Gallon milk jug for scale.

by thedeuschebag85

5 Comments

  1. RobfromHB

    Less than you could get from the store with much less effort. Without dimensions or carrot variety no one here can give you a good answer. Assuming it’s 24” wide probably 25-35 reasonable quality ones assuming you sow at 1” spacing and thin half as they grow with 12” between the rows. Maybe you could do a ring around the pot and squeeze more if they’re a small variety.

  2. Nervous-Event-5049

    Milk jugs are usually 6″ square. 5 jugs across is a diameter of 30″. The area of a circle with a 30″ diameter is approximately 706.86 square inches. 4.9 feet of garden. Most square foot gardeners go with 6 per foot, but with the circle of go 22.

  3. speppers69

    You can plant seeds about 2-3 inches apart. Just make sure you fill that pot up with soil. Carrots do better with deeper soil. 18 inches plus is great for carrots. When you only have 10-12 inches of soil you can run into Franken-carrots…where they twist and grow in all sorts of weird shapes. Make sure you have good, fluffy soil. A little sand mixed in wouldn’t hurt at all. I mix in about 10-20% sand in the beds I do my carrots in.

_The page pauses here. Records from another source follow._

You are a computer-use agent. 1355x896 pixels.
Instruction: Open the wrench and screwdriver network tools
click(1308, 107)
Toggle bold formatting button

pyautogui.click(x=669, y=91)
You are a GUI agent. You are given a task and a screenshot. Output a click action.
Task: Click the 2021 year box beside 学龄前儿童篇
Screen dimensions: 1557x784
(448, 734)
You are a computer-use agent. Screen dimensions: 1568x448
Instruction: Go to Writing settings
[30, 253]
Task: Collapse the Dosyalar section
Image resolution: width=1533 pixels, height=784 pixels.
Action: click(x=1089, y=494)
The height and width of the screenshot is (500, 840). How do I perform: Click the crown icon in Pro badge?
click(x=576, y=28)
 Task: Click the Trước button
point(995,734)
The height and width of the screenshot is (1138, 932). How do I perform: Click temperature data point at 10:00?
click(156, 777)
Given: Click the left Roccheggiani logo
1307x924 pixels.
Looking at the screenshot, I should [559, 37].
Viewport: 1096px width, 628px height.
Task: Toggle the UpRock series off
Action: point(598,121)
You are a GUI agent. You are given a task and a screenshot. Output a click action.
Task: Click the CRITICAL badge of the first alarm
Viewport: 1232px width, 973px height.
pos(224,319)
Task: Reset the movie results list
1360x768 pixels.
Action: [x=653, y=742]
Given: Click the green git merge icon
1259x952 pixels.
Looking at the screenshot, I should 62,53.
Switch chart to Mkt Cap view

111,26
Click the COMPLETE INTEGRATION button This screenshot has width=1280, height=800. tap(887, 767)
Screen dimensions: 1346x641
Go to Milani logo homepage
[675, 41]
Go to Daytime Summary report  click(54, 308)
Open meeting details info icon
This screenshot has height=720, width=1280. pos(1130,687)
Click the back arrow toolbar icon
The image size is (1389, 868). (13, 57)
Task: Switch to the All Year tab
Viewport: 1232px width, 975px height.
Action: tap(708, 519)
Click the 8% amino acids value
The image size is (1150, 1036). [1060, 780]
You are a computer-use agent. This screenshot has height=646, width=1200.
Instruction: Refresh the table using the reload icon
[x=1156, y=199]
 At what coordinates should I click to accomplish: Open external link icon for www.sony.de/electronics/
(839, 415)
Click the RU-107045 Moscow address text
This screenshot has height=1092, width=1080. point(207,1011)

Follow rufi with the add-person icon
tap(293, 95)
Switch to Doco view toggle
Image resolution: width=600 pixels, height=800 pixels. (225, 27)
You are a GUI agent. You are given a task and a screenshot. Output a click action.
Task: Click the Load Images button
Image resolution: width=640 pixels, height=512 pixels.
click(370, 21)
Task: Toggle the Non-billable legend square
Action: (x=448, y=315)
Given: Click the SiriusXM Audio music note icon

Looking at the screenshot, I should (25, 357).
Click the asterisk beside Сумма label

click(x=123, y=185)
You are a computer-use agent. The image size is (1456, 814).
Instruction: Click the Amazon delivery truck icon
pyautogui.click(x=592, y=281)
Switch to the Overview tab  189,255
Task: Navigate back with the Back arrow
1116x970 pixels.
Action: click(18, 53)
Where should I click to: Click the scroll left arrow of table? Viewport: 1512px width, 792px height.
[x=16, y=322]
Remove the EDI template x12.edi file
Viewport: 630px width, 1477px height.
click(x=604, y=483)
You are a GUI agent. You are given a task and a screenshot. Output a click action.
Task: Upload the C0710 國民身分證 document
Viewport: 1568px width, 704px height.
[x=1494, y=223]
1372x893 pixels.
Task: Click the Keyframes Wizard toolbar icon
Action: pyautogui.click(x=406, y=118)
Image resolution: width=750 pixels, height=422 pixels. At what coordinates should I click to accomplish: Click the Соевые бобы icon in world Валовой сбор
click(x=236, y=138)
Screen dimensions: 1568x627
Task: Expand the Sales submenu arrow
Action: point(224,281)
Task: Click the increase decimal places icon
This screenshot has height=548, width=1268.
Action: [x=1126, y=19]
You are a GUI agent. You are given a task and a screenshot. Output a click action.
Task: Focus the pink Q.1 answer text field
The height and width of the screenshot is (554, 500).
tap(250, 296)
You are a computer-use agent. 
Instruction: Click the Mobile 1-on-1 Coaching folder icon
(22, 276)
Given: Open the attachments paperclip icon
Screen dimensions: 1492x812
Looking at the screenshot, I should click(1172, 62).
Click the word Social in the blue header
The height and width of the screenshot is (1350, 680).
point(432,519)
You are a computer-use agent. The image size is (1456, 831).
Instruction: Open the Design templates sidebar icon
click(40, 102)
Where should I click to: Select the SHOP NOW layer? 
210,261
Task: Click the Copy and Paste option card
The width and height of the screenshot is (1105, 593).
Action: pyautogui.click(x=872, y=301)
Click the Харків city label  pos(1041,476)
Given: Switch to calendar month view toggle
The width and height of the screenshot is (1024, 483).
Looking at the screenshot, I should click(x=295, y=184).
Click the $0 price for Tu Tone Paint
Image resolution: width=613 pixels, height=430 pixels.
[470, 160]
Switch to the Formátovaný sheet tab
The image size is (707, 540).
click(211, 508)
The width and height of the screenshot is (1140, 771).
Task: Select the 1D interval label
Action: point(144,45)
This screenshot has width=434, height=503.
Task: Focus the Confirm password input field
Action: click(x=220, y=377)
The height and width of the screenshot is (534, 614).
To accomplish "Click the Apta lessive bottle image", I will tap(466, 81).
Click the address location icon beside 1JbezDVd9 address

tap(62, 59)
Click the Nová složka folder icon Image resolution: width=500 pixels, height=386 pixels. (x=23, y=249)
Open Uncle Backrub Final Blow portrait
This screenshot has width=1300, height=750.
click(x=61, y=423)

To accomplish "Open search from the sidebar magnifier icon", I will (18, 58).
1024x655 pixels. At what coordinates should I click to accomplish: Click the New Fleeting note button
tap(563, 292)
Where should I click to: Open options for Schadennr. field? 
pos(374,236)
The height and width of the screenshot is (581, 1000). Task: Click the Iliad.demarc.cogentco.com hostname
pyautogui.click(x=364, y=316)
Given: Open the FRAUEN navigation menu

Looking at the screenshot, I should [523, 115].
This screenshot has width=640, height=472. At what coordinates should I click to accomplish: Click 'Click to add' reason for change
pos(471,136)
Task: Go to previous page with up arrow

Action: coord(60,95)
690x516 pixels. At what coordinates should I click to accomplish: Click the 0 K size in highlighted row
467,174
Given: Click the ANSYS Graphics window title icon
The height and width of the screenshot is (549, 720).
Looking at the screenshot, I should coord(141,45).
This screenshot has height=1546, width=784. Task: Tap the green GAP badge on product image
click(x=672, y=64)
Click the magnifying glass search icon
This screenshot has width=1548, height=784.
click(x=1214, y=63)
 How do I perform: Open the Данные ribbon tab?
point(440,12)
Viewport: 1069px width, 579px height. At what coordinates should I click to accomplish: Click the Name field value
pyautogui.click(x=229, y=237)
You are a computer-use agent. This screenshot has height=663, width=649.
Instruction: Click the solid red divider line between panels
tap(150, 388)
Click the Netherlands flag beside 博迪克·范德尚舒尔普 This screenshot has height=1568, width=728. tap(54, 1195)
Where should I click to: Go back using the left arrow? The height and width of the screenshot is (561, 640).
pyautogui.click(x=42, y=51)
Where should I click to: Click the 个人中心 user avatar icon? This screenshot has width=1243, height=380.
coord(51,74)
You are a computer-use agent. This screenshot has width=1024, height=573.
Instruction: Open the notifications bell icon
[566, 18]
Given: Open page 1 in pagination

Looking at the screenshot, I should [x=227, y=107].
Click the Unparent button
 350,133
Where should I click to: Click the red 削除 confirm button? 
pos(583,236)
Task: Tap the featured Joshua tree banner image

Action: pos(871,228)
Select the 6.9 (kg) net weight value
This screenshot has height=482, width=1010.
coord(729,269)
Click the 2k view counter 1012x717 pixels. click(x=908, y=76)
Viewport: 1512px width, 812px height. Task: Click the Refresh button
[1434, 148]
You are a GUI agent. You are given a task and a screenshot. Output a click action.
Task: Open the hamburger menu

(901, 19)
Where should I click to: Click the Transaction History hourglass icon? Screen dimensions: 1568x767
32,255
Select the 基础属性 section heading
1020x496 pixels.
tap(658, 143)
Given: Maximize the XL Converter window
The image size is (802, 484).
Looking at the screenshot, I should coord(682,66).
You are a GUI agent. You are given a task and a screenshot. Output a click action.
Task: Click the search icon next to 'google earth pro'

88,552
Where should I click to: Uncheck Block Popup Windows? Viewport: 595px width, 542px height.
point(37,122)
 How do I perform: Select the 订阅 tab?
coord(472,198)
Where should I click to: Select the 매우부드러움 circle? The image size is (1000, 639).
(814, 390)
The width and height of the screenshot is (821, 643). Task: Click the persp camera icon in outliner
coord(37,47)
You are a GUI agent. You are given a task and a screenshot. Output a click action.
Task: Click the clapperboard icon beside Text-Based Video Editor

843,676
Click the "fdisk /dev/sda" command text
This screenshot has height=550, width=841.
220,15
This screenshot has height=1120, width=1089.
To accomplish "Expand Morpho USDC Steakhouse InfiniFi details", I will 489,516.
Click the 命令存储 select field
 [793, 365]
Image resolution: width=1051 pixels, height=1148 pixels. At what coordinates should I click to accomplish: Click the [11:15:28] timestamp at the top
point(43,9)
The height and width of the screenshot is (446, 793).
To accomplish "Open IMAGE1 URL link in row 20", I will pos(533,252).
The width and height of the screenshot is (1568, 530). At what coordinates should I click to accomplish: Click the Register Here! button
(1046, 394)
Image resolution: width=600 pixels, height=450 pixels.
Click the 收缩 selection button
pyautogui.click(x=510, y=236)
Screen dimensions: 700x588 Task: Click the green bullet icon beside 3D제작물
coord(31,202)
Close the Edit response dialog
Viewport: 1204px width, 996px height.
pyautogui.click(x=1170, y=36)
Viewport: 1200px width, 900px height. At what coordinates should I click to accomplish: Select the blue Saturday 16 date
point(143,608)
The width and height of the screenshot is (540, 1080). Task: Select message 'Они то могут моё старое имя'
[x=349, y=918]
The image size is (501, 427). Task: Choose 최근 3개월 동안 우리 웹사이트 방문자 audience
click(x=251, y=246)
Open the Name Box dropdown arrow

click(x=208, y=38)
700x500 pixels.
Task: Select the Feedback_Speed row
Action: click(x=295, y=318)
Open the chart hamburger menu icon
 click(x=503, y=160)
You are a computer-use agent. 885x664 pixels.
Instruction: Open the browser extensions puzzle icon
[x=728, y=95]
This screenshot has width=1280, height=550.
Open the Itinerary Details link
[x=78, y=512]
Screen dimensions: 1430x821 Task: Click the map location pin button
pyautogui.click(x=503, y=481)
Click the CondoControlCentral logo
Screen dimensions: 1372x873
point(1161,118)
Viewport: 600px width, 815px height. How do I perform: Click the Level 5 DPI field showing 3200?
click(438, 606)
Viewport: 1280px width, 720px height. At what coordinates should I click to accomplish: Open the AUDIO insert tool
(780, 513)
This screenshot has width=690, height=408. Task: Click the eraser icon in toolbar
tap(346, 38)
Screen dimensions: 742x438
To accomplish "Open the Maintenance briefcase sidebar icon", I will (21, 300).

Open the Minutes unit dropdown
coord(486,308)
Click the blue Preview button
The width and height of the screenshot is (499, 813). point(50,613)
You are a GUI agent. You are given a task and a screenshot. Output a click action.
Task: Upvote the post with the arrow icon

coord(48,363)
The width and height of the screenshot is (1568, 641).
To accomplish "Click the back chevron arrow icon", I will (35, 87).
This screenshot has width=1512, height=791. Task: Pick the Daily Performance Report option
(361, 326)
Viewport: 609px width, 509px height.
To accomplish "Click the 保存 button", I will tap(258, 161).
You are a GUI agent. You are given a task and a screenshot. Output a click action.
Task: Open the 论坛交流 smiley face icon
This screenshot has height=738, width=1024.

    You can plant a bunch of seeds in that size container and then when they are about 2-4 inches tall you can thin them out to 2-3 inches apart. You can plant them in a circular pattern like…🎯.

  4. Full_Honeydew_9739

    If it were mine, I would scatter twice as many seeds as I think necessary, keep the soil moist for 10 days or so by covering the top or moving it into shade, and watch the seeds sprout. Let them grow for a couple weeks then remove the ones growing on top of each other. Let them grow a couple more weeks, then pull the ones closer than 1/2 inch to another one. Wait a couple more weeks then remove the ones closer than an inch to each other. By then they should be doing pretty well and you can pull them as you eat them. Yes, some will be baby carrots or barely carrots at all in the beginning but they’re great in salads.

    The ones you pull can actually be replanted somewhere else. Often they’ll grow just fine. I usually just poke a pencil down in the dirt, put the carrot in the hole then push the dirt back around it. remember to water them after transplanting.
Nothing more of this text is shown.